Überhaupt ging es bei John Hughes immer sehr schnell. Bis 1978 war er noch hauptberuflich Werbetexter. Als Autor schrieb er so schnell und viel, dass das monatliche Satiremagazin „National Lampoons“ kaum mit dem Veröffentlichen hinterherkam. Schon sein zweites Drehbuch – Die schrillen Vier auf Achse (National Lampoon’s Vacations) wurde 1983 zum Hit und ermöglichte ihm, als Regisseur seine Bücher selbst zu verfilmen. Keine zehn Jahre später folgte nach zentralen Hits der 1980er wie Ferris macht blau (Ferris Bueller’s Day Off, 1986), Pretty in Pink (1987) oder Ein Ticket für zwei (Planes, Trains & Automobiles, 1987) bereits seine letzte Regiearbeit. Danach zog er sich mehr und mehr ins Private zurück und war, als er 2009 verstarb, aus Hollywood gänzlich verschwunden.
Eskalierende Partys

Samantha (Molly Ringwald) hat in Sixteen Candles Geburtstag – nicht irgendeinen, sondern den in den USA so bedeutenden sechzehnten. Doch ihre Familie hat ihn vergessen. Die Heirat ihrer älteren Schwester am folgenden Tag lenkt alle Aufmerksamkeit und Energie auf sich. Und als ob das noch nicht genug ist, fällt der Zettel, auf dem Samantha beichtet, dass sie noch Jungfrau ist und sich ein erstes Mal mit dem ein Jahr älteren Jake Ryan (Michael Schoeffling) wünscht, ausgerechnet in dessen Hände. Statt Jake ist es dann aber der seine Unsicherheit aggressiv überspielende Farmer Ted (Anthony Michael Hall), ein Nerd und Freshman, der sich aufdringlich und plump an sie heranmacht.

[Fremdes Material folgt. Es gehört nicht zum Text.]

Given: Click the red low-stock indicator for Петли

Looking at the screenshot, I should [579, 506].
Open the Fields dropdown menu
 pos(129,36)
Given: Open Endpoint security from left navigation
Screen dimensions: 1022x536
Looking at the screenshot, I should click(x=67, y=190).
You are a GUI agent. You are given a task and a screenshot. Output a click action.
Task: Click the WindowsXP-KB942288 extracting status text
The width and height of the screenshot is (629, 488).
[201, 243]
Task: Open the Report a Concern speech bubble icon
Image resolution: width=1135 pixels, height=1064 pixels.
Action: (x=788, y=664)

Im Laufe der anderthalb Handlungstage werden ein Schulball, eine eskalierende Party in einem sturmfreien Haus und ein katastrophales Familienfest gefeiert. Peinlichkeiten, intime Aussprachen, unwirkliche Entwicklungen: Es ist, als ob Hughes eine Blaupause für die Teenager-Komödien erstellen wollte, die auf Sixteen Candles folgend zum festen Bestandteil der Kinolandschaft wurden. Das hohe Tempo und der Irrwitz spielen jedoch in einer eigenen Liga und zeigen eben schon einen Regisseur, der sehr prägend für seine Zeit werden sollte.
Stimmungswechsel, wenn man sie braucht

Die Masse an Ereignissen hat aber auch zur Folge, dass der Film fahrig wirkt, seine Konflikte nur anreißt und kaum ausformuliert. Wie eine Blaupause wirkt er also auch deshalb, weil vieles provisorisch scheint und wenig aus dem Geschehen selbst heraus motiviert. Wenn Sam am Ende des Balls niedergeschlagen im Abseits sitzt und der sie belästigende Farmer Ted sich ihr abermals annähert, dann bricht das Zwischenmenschliche und Intime sehr plötzlich über einen Film herein, der seine Figuren zuvor eher als Klischees nutzte, die sich aneinander abarbeiteten. Und so abrupt die Stimmung sich hier wandelt, so unmittelbar geht es danach wieder hochtourig weiter.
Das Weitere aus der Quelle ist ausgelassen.